令和2年(ネ)10042【車両誘導システム】<本多>

明細書中の「課題」「効果」欄に過大な記載
⇒原審も控訴審も、課題/効果を考慮して解釈したが、控訴審では広めに解釈
⇒逆転充足

「発明の課題及び作用効果との関係で…被控訴人が主張するように特定されるとはいえない。」
「本件特許の特許請求の範囲の記載をみても、『第2のレーンへ誘導する誘導手段』が自動誘導である旨の記載はなく、本件明細書をみても、『誘導手段』に係員が関与することを除外する記載はない。…作用効果を奏することができる。」

(判旨抜粋)
本件各発明は、本件作用効果1(一般車がETC車用出入口に進入した場合又はETC車に対してETCシステムが正常に動作しない場合であっても、車両を安全に誘導する車両誘導システムを提供すること)を奏するものであるところ、「通信手段」がETC車載器から受信したデータにより、ETCによる料金徴収が可能か判定され、各遮断機が適切なタイミングで動くことにより車両が安全に誘導できるのであれば本件作用効果1は奏するのであって、「通信手段」がETC車載器からデータを受信するタイミングにつき、車両が第1の遮断機を通過する前後のいずれであっても、本件作用効果1を奏することが可能である。また、本件作用効果2(ETCシステムを利用した車両誘導システムにおいて、逆走車の走行を許さず、或いは先行車と後続車の衝突を回避し得る、安全な車両誘導システムを提供すること)についてみると、本件各発明にいう「逆走車」には、料金不払などを目的として、ETC車用レーンの出口や離脱レーンの出口から遡ってETC車用レーンに逆進入する車両も含まれ、そのような「逆走車」の走行を防止することと、「通信手段」と「第1の遮断機」の位置関係とは関係がないことは明らかであるし、通信手段の位置にかかわらず、車両が第1の遮断機を通過した後に第1の遮断機を下ろすことで、後退による逆走を防止することができる。…したがって、本件各発明の課題及び作用効果との関係で、「通信手段」と「第1の遮断機」の位置関係が、被控訴人が主張するように特定されるとはいえない。…
本件特許の特許請求の範囲の記載をみても、「第2のレーンへ誘導する誘導手段」が自動誘導である旨の記載はなく、本件明細書をみても、「誘導手段」に係員が関与することを除外する記載はない。
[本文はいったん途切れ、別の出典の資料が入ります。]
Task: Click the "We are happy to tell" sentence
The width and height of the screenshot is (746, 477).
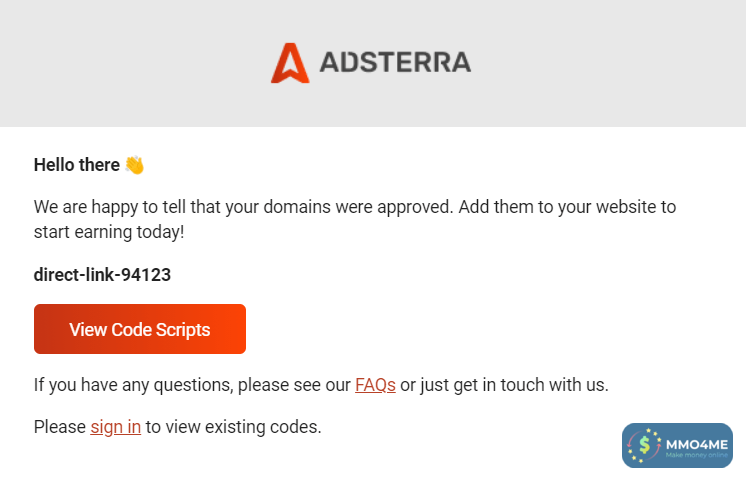Action: pyautogui.click(x=110, y=208)
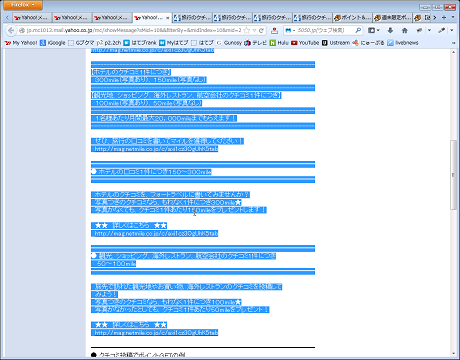
Task: Switch to the ポイント tab
Action: [353, 18]
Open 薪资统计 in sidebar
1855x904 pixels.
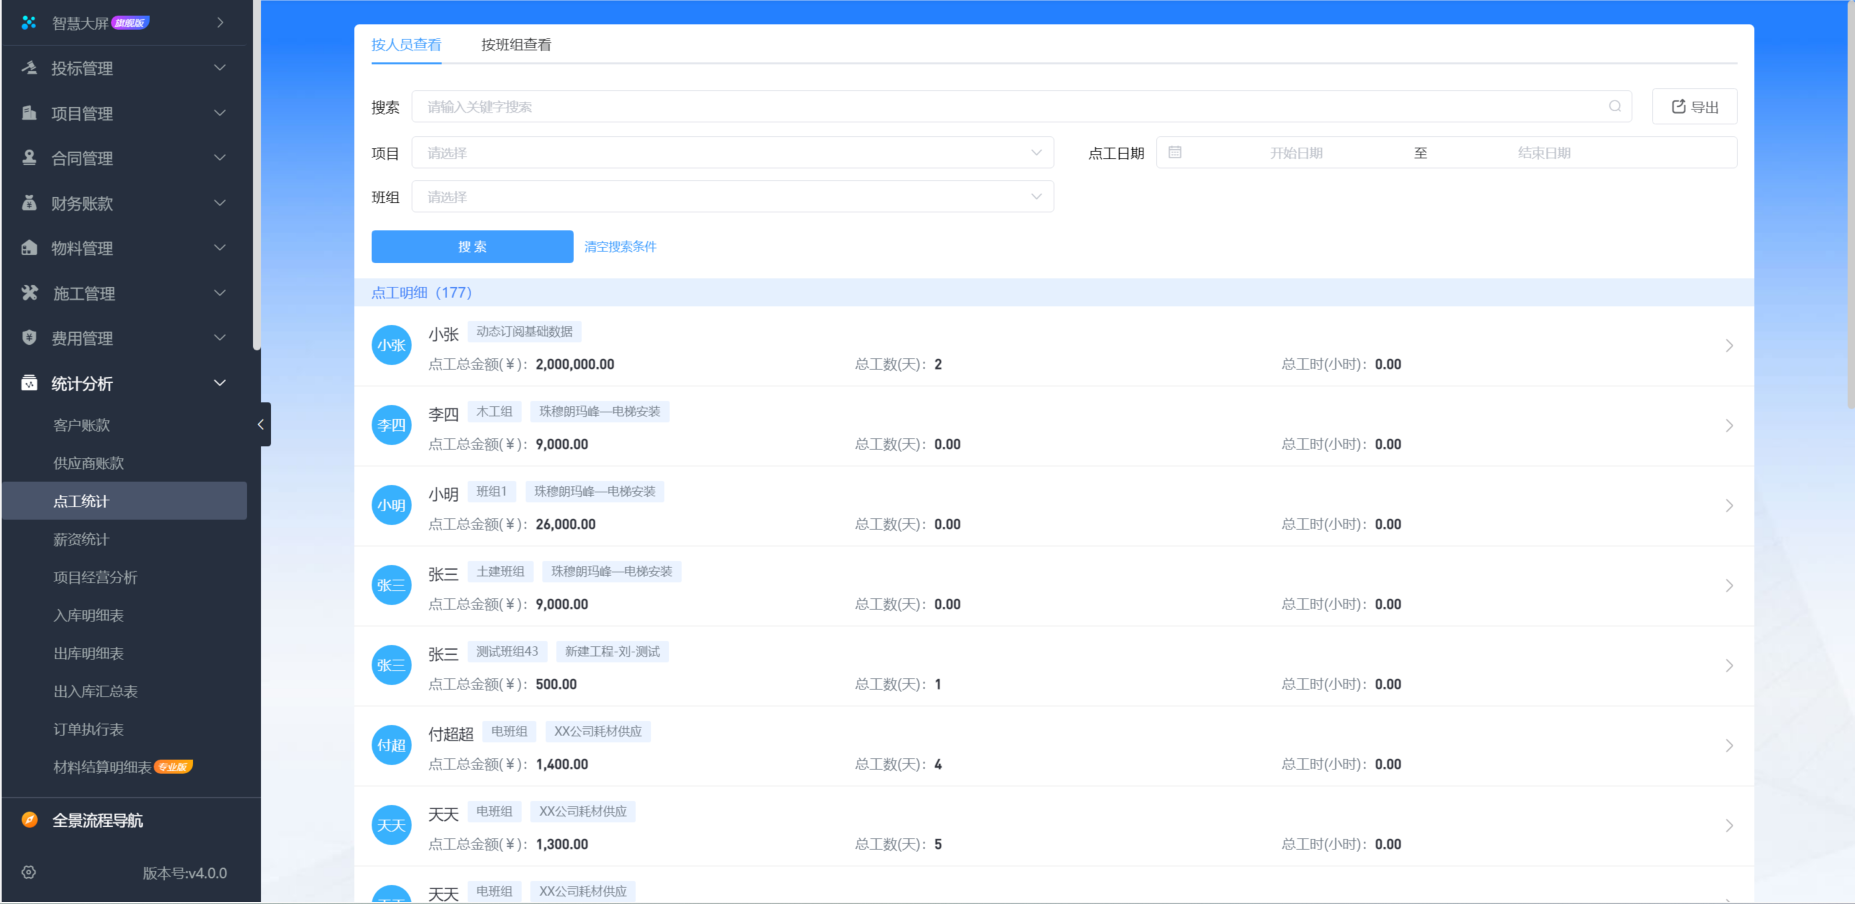pos(81,539)
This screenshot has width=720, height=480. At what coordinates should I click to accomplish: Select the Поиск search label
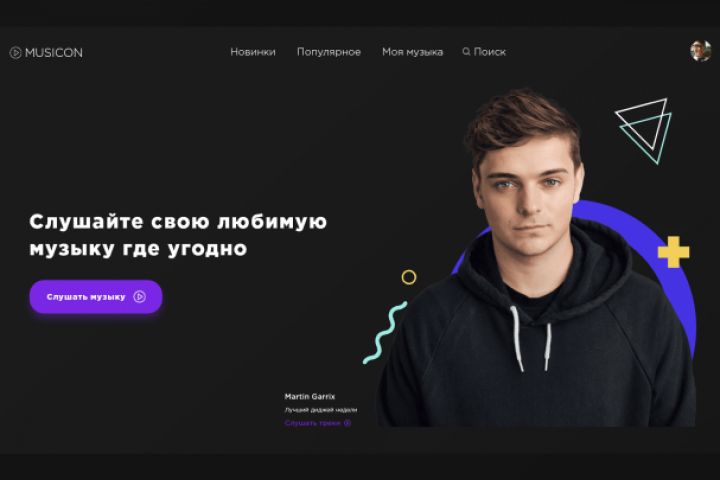pos(489,52)
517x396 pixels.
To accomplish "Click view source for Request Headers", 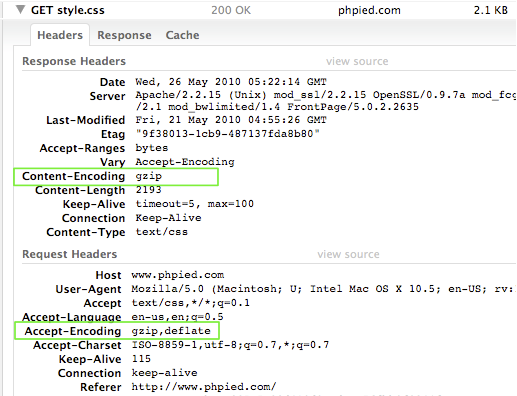I will [x=348, y=254].
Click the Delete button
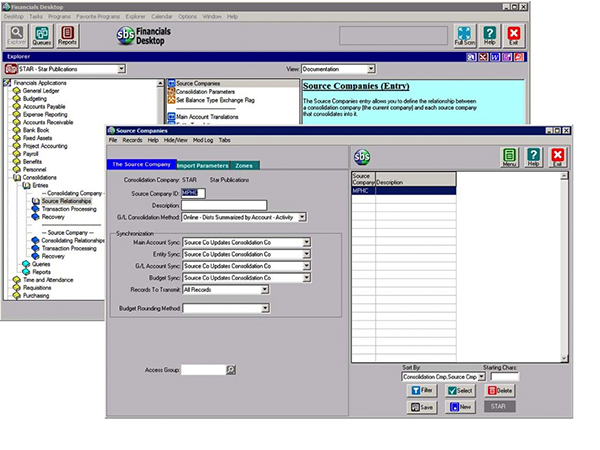 pos(503,391)
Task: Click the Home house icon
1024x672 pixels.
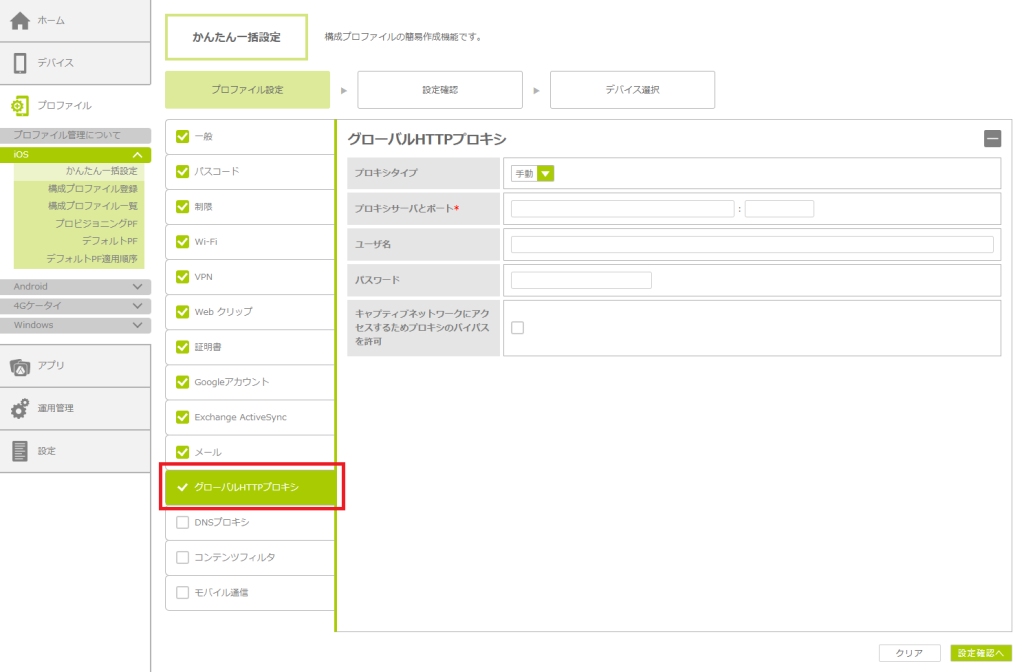Action: click(x=20, y=20)
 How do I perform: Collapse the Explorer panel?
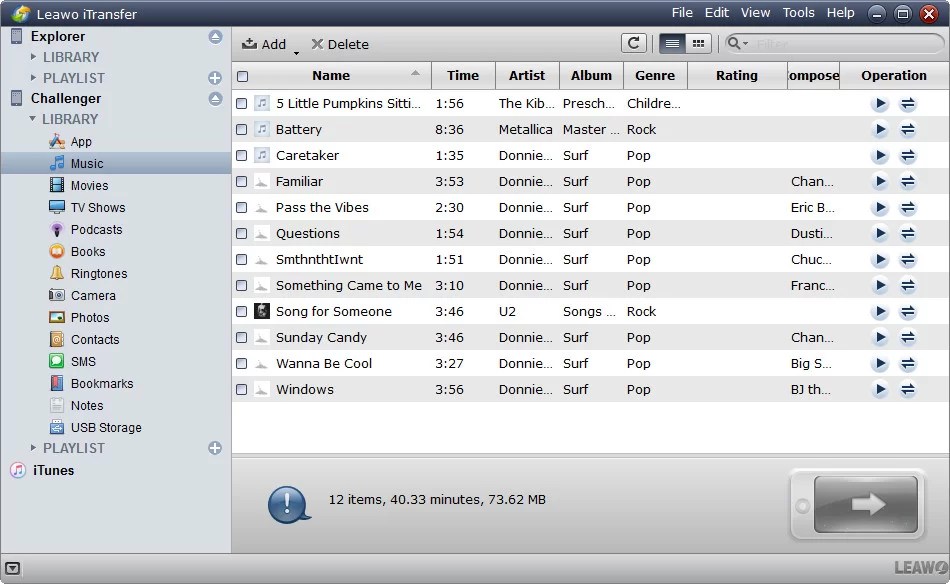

そして、被控訴人各システムにおいては、発進制御機[開閉バー]①及び⑤が人的操作によって開かれているものの、インターホンで係員を現地に呼び出す必要はないし、また、発進制御機[開閉バー]①及び⑤が開くことで、車両は第2のレーンの方向に前進することができるので、バック走行によりレーンから出ようとするおそれはないから、「インターホンで係員を呼び出す必要があるので渋滞が助長されること」、「車両がバック走行をして出ようとすると後続の車両と衝突するおそれがあって危険であること」という本件各発明の課題を解決することができ、「車両を安全に誘導する車両誘導システムを提供する」、「先行車と後続車の衝突を回避し得る安全な車両誘導システムを提供する」という作用効果を奏することができる。なお、本件各発明においても、車両が第1の遮断機の手前で停止することが想定されているといえる…。そうすると、「第2のレーンへ誘導する誘導手段」について、被控訴人の主張するとおりに限定的に解釈すべき理由はなく、上記被控訴人の主張は採用できない。

https://www.courts.go.jp/app/files/hanrei_jp/286/091286_hanrei.pdf

 

 

※本稿の内容は,一般的な情報を提供するものであり,法律上の助言を含みません。